And pale it is, indeed.   In this article, I describe the truly important measures of performance in corporate IT.  You will discover that job-keeping accountabilities are always paired with quantitative measures of performance.  There are two broad categories of accountabilities for corporate IT teams. One represents the run-of-the-mill responsibilities for which there is little space left for interpretation. These include the availability of systems, application response time, pace of deployment of new versions, call-center wait time, new employee set-up delay, etc.  This category is definitely the one for which corporate IT is best equipped, tooled and prepared.

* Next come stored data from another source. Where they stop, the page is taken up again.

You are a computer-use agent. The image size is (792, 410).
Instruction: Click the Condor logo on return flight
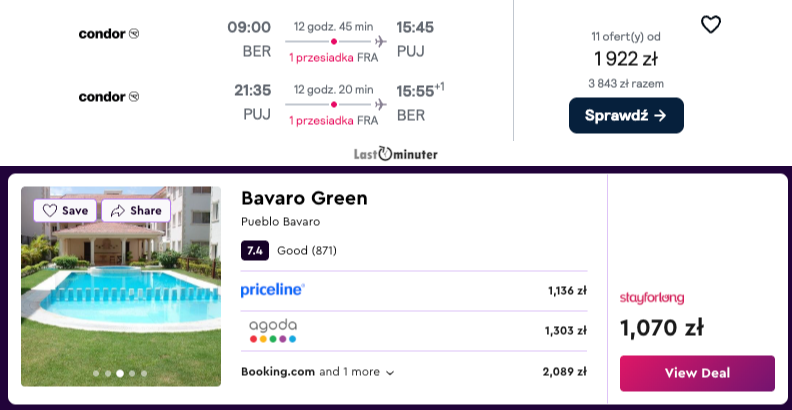[x=109, y=96]
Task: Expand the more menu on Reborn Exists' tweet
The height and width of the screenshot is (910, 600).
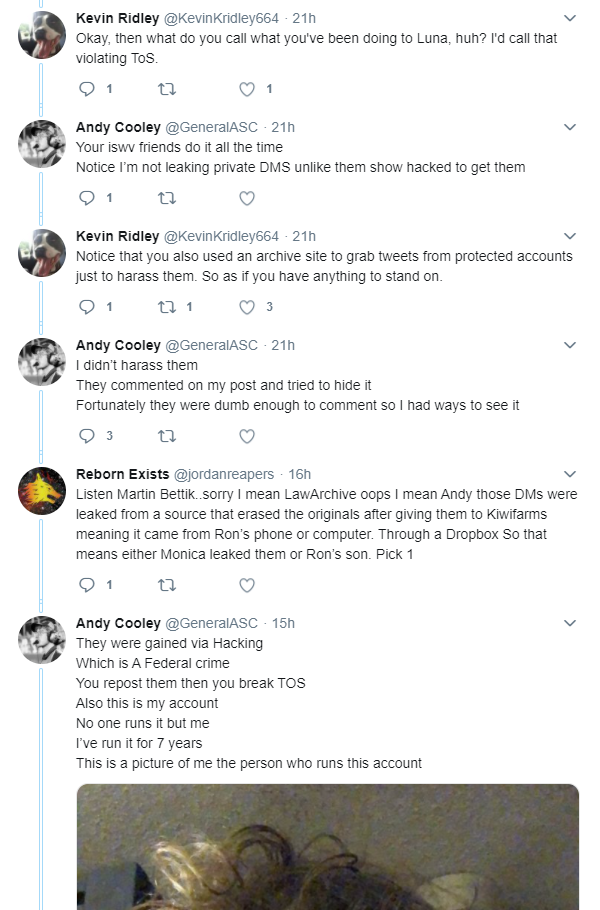Action: pyautogui.click(x=570, y=474)
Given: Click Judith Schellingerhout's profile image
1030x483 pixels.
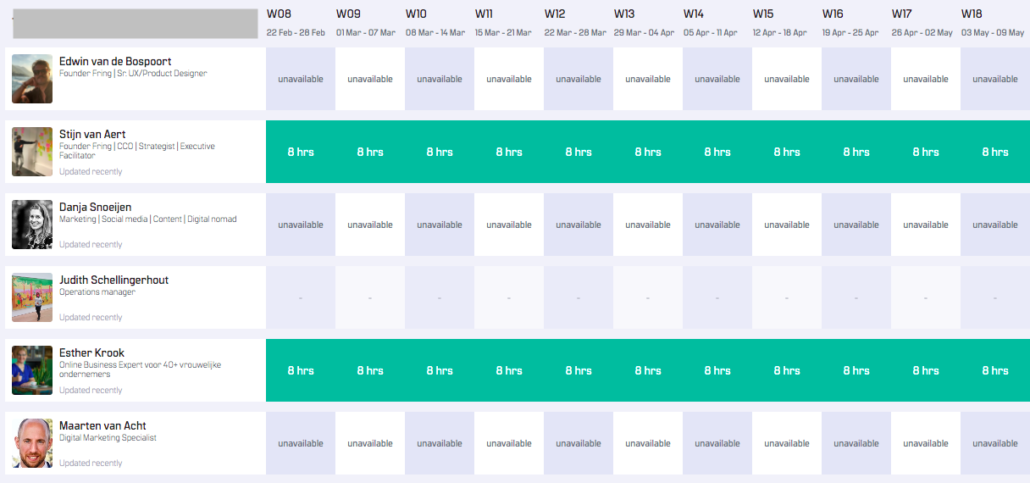Looking at the screenshot, I should pyautogui.click(x=32, y=297).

It is no coincidence that the run-of-the-mill chores of IT are also the ones that are best supported by cross-industry standards, are regularly purchased from third parties, can be outsourced more easily, are the most easily auditable and are supported by the most comprehensive set of benchmark services.  When performance issues in your work can directly lead to dismissal or when the provided service can be purchased from external sources, you’ve got the survival component mentioned above.

The second category of corporate IT accountabilities is related to its capacity to provide business change through new or revamped IT-based solutions.  This includes the realm of investment projects, deployment of new platforms, digitalization, and all the names given to the endeavors that require mobilizing business and IT to deliver something new that will make your business strive. This category is supported by little-to-no cross-industry standards, is highly customized to your company, doesn’t get outsourced easily, is costly and difficult to audit, and is supported by benchmarks that are too high-level or don’t fit with the peculiarities of your organization. That’s why most business people fall back on the only quantitative feedback they can understand: on-time and on-budget metrics. But there is a severe limitation to the effectiveness of these enshrined measures; namely the budgetary and temporal targets are set by the same team that is being measured for their attainment.  IT people do lose their jobs for not attaining such targets but it is fair to say that these are the rare cases. The impact of failure in this second category is nowhere near the acuteness of the repercussions of a faux pas in the first category.   There is no survival component in the latter.  

The rest of the feedback for change comes in the form of qualitative appreciations that are admittedly useful but do not make the cut since their impact on triggering adaptation within the IT function rarely represents a threat for people or teams. Moreover, because of the huge knowledge gap that exists between tech-savvy team members and the rest of your organization, most of these qualitative feedback items require substantial effort to be translated into actionable improvements at the technical level. No-one is against improvement, but when time comes to put the effort, the exertion is in direct competition with project priorities and the short term objectives of on-time and on-budget delivery.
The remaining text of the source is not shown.